4. En définitive, l'appel est déclaré recevable et rejeté. L'appel joint est recevable et rejeté en tant qu'il vise l'admission de l'amplification de la demande de l'appelant. L'appel joint (recte le recours joint) est irrecevable en tant qu'il vise l'admission d'allégués de faits et offres de preuves nouveaux.
L'ordonnance entreprise sera ainsi confirmée.
5. Les frais judiciaires d'appel seront arrêtés à 1'000 fr. (art. 23, 36, 68 RTFMC), compensés avec les avances fournies par les parties, lesquelles sont acquises à l'Etat de Genève (art. 111 al. 1 CPC). Ils seront laissés à la charge des parties à raison d'une moitié chacune, toutes deux échouant dans leurs appels respectifs (art. 106 al. 1 CPC).
Il n'est pas alloué de dépens en matière prud'homale (art. 22 al. 2 CPC).
* * * * *
PAR CES MOTIFS,
La Chambre des prud'hommes :
A la forme :
Déclare recevable l'appel principal formé le 8 juin 2023 par A______ contre le chiffre 1 du dispositif de l'ordonnance OTPH/827/2023 prononcée le 9 mai 2023 par le Tribunal des prud'hommes dans la cause C/4996/2021.
Déclare recevable l'appel joint formé le 5 septembre 2023 par B______/C______ SA, B______/D______ (BVI) LTD, F______ LTD, G______/H______ LTD et G______/I______ LTD contre le chiffre 2 du dispositif de l'ordonnance susmentionnée.
Déclare irrecevable l'appel joint (recte le recours joint) formé le 5 septembre 2023 par B______/C______ SA, B______/D______ (BVI) LTD, F______ LTD, G______/H______ LTD et G______/I______ LTD contre le chiffre 5 du dispositif de l'ordonnance susmentionnée.
Au fond :
Confirme l'ordonnance entreprise.
Déboute les parties de toutes autres conclusions.
Sur les frais :
Arrête les frais judiciaires d'appel à 1'000 fr., les met à la charge des parties à raison de la moitié chacune, les compense avec les avances fournies, lesquelles sont acquises à l'Etat de Genève.

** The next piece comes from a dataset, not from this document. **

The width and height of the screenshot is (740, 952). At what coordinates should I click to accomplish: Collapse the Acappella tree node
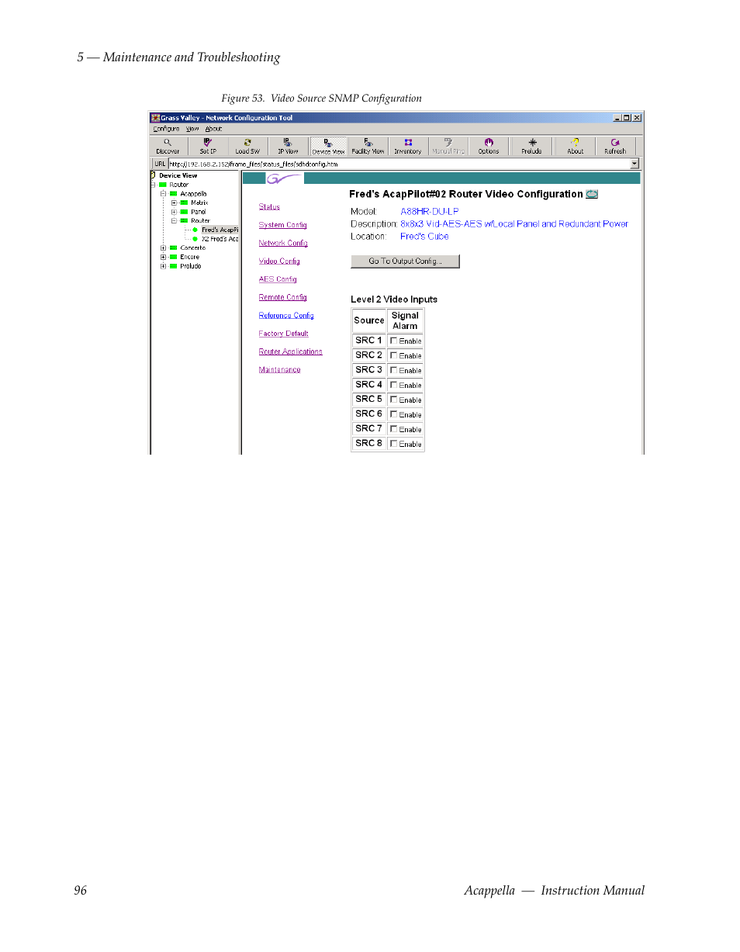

Dit qu'il n'est pas alloué de dépens.
Siégeant :
Monsieur Jean REYMOND, président; Monsieur Pierre-Alain L'HÔTE, Madame
Filipa CHINARRO, juges assesseurs; Madame Fabia CURTI, greffière.
Indication des voies de recours et valeur litigieuse :
Conformément aux art. 72 ss de la loi fédérale sur le Tribunal fédéral du 17 juin 2005 (LTF; RS 173.110), le présent arrêt peut être porté dans les trente jours qui suivent sa notification avec expédition complète (art. 100 al. 1 LTF) par-devant le Tribunal fédéral par la voie du recours en matière civile, aux conditions restrictives de l'art. 93 LTF.
Le recours doit être adressé au Tribunal fédéral, 1000 Lausanne 14.
Valeur litigieuse des conclusions pécuniaires au sens de la LTF supérieure ou égale à 15'000 fr.